Professor Gordon Harold and Dr. Darya Gaysina, of the University of Leicester, UK, and colleagues in the United States and New Zealand examined the relationship between maternal smoking during pregnancy and offspring conduct problems among children raised by genetically related mothers and genetically unrelated mothers.
Three studies were used, including the Early Growth and Development Study –– an adoption study of birth parents and adoptive families that aims to understand the interplay between family and inherited contributions to child development during childhood.
The ongoing study led by Leslie Leve, professor of counseling psychology and human services at the UO and senior scientist for the Oregon Social Learning Center, is following 561 adoptive families from birth through age 9.
The other studies included the Christchurch Health and Development Study (a longitudinal cohort study that includes biological and adopted children) and the Cardiff IVF (In Vitro Fertilization) Study (an adoption-at-conception study among genetically related families and genetically unrelated families). Maternal smoking during pregnancy was measured as the average number of cigarettes per day smoked during pregnancy.

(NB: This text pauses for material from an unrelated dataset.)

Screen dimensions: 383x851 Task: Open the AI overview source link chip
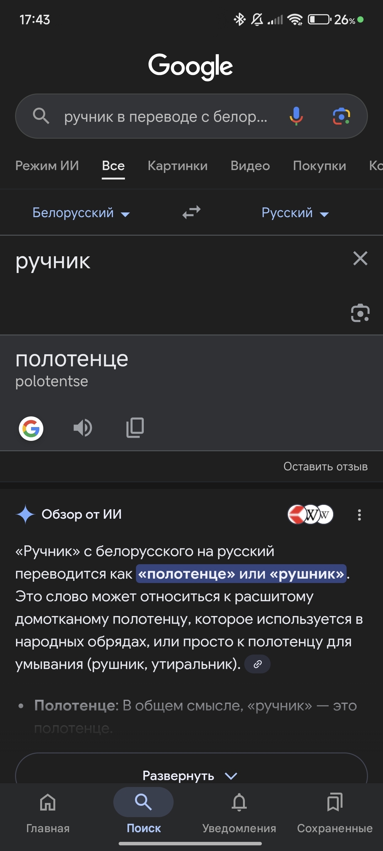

According to the study results, a significant association between maternal smoking during pregnancy and offspring conduct problems was observed among children raised by genetically related mothers and genetically unrelated mothers. Results from a meta-analysis affirmed this pattern of findings across pooled study samples.
“Our findings suggest an association between pregnancy smoking and child conduct problems that is unlikely to be fully explained by postnatal environmental factors (i.e., parenting practices), even when postnatal passive genotype-environment correlation has been removed,” the authors wrote. “The causal explanation for the association between smoking in pregnancy and offspring conduct problems is not known but may include genetic factors and other prenatal environmental hazards, including smoking itself.”